Reverse mortgages, commonly called Home Equity Conversion Mortgages by the Federal Housing Authority, are the opposite of traditional mortgages. These arrangements allow the borrower to get monthly payments from the equity of her home while remaining in the house. The lender recoups the mortgage when the borrower dies or sells the home. Loan officers must confront serious obstacles when attempting to sell these products--namely, the large fees involved. Fortunately, there are many advantages to the loans, too.

Instructions

    • 1

      Market the reverse mortgage product effectively. Some lenders like to research the Registry of Deeds to find mortgages that are nearly paid in full. You can also target specific neighborhoods with direct mail pieces and targeted phone solicitations. Remember to screen all potential calls through the Do Not Call Registry (see Resources).

    • 2

      Make sure your potential borrower meets the eligibility requirements for a reverse mortgage. All HECM borrowers must be at least 62 years old. In addition, the applicant must own the house free and clear (or have a very small mortgage balance), not be past due on any federal loans, and must use the property as a principal residence.

    • 3

      Schedule a meeting with your applicant(s) to review the HECM product. It's best to meet face-to-face when soliciting this product. Review the advantages of the loan first--cash on-hand, ability to pay off loans, increased standard of living (if a borrower is on a fixed-income).

    • 4

      Review the fees thoroughly on the HECM product. These will likely be the largest obstacle in the mortgage sale.

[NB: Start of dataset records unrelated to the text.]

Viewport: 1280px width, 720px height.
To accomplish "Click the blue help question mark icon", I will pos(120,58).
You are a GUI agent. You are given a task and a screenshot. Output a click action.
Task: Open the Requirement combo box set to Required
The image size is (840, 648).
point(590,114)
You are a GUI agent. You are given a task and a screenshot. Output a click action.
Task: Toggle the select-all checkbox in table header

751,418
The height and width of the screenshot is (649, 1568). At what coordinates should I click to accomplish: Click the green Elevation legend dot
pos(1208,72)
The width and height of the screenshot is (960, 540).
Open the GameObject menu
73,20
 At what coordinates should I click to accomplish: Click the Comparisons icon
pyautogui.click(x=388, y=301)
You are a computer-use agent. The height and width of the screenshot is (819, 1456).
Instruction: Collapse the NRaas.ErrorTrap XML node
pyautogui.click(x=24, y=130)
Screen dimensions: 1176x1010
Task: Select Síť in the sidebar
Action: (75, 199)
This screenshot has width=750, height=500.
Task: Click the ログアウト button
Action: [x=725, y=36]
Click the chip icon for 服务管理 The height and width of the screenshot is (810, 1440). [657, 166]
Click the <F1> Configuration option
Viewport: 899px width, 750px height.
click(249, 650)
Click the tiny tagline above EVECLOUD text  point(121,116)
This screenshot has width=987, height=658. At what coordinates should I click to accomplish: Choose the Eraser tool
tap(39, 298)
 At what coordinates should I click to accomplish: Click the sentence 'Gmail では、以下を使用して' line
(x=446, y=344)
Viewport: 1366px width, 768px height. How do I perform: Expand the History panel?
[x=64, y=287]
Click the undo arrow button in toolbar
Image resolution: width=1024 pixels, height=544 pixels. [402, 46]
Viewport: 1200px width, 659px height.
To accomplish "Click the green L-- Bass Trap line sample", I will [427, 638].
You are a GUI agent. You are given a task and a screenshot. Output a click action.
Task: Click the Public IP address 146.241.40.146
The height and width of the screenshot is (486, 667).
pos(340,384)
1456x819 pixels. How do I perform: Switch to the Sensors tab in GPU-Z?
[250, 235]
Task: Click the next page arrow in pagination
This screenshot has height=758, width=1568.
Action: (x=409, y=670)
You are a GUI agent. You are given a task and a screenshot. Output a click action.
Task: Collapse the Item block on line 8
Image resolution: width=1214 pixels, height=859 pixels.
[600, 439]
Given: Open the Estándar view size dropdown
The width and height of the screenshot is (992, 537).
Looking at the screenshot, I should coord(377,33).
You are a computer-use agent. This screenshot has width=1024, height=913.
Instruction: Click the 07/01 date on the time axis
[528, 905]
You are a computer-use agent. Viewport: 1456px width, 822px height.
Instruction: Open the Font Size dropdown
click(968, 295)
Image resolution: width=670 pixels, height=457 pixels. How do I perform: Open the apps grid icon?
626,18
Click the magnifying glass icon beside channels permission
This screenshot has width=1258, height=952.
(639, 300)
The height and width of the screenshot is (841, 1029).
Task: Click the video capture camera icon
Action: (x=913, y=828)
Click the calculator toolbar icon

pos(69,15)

Points, fees, and mortgage insurance on these loans can reach well over $10,000. Explain the reasons behind each of the fees (e.g., mortgage insurance is required because it ensures the borrower will continue to receive monthly stipend checks even if the lender goes under).

    • 5

      Discuss the flexibility of the HECM. Borrowers can choose several payment options: lump-sum payments, monthly stipend checks, or a combination of the two. Borrowers can structure their reverse mortgage to their needs.

    • 6

      Collect the customer's Social Security number, income documentation (pay stubs, W2s, tax returns) and existing mortgage information (mortgage note, mortgage statement) to get a pre-approval. Re-review the terms with your applicant--especially if underwriters have changed any terms. Schedule a meeting with a reverse mortgage counselor and your applicant(s). A reverse mortgage counselor is an independent, unaffiliated third-party advisor who fully explains the advantages and disadvantages of a reverse mortgage. All reverse mortgage customers must undergo this federally mandated counseling.

    • 7

      Schedule a closing once the customer completes the reverse mortgage counseling session. Make sure to schedule one last meeting prior to the closing to answer any final questions, iron out any lingering issues, and re-emphasize the benefits of the loan.